» **What you will do**: Extract the records in full, leaving every picture out.

» **Data records**:
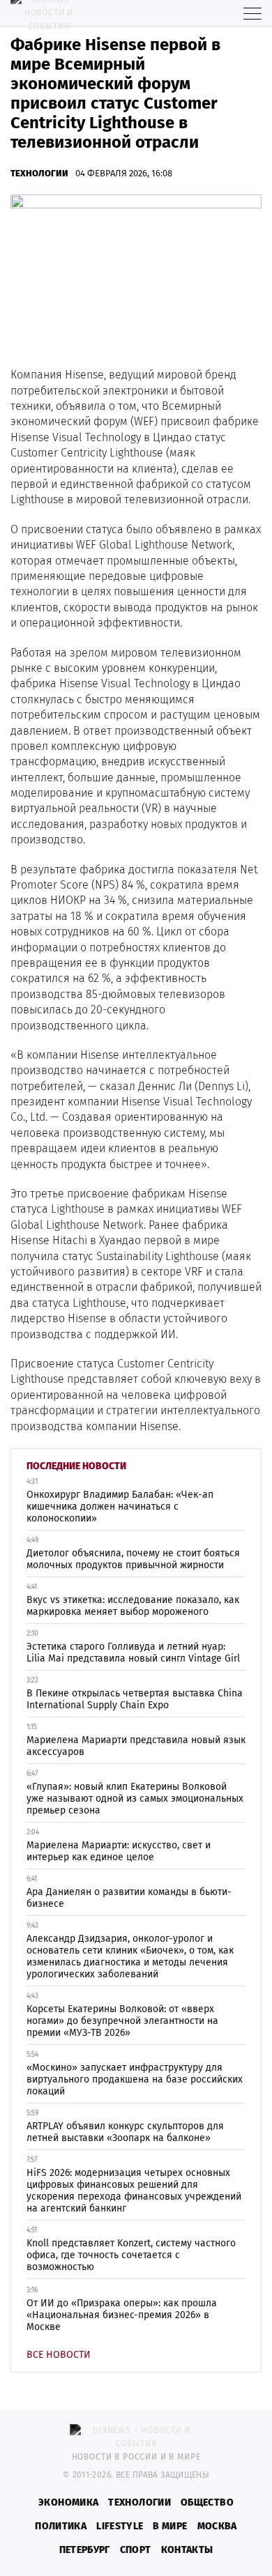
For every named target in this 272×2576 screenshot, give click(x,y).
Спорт (135, 2550)
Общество (207, 2502)
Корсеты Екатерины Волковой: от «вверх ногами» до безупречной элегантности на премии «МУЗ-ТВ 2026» (122, 2021)
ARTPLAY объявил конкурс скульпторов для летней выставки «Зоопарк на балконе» (125, 2132)
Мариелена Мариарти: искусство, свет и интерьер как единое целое (119, 1851)
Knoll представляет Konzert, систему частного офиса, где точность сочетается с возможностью (131, 2255)
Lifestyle (119, 2526)
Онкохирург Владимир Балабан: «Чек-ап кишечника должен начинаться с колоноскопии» (120, 1506)
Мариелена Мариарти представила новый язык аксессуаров (136, 1746)
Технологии (39, 173)
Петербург (84, 2550)
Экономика (68, 2502)
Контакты (187, 2550)
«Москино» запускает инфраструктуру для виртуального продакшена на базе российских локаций (135, 2079)
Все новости (59, 2355)
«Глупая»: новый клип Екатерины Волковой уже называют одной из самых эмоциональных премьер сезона (135, 1798)
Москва (217, 2526)
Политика (60, 2526)
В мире (170, 2526)
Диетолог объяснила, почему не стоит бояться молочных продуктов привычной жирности (133, 1559)
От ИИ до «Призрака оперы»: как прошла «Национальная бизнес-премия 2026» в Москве (122, 2315)
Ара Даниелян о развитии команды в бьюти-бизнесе (129, 1898)
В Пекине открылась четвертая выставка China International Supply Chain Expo (135, 1699)
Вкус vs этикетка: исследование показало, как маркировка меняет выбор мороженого (133, 1606)
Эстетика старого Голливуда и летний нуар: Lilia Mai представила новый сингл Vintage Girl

» **Answer to the exercise**:
For every named target in this 272×2576 screenshot, give click(x,y).
Спорт (135, 2550)
Общество (207, 2502)
Корсеты Екатерины Волковой: от «вверх ногами» до безупречной элегантности на премии «МУЗ-ТВ 2026» (122, 2021)
ARTPLAY объявил конкурс скульпторов для летней выставки «Зоопарк на балконе» (125, 2132)
Мариелена Мариарти: искусство, свет и интерьер как единое целое (119, 1851)
Knoll представляет Konzert, систему частного офиса, где точность сочетается с возможностью (131, 2255)
Lifestyle (119, 2526)
Онкохирург Владимир Балабан: «Чек-ап кишечника должен начинаться с колоноскопии» (120, 1506)
Мариелена Мариарти представила новый язык аксессуаров (136, 1746)
Технологии (39, 173)
Петербург (84, 2550)
Экономика (68, 2502)
Контакты (187, 2550)
«Москино» запускает инфраструктуру для виртуального продакшена на базе российских локаций (135, 2079)
Все новости (59, 2355)
«Глупая»: новый клип Екатерины Волковой уже называют одной из самых эмоциональных премьер сезона (135, 1798)
Москва (217, 2526)
Политика (60, 2526)
В мире (170, 2526)
Диетолог объяснила, почему не стоит бояться молочных продуктов привычной жирности (133, 1559)
От ИИ до «Призрака оперы»: как прошла «Национальная бизнес-премия 2026» в Москве (122, 2315)
Ара Даниелян о развитии команды в бьюти-бизнесе (129, 1898)
В Пекине открылась четвертая выставка China International Supply Chain Expo (135, 1699)
Вкус vs этикетка: исследование показало, как маркировка меняет выбор мороженого (133, 1606)
Эстетика старого Голливуда и летний нуар: Lilia Mai представила новый сингл Vintage Girl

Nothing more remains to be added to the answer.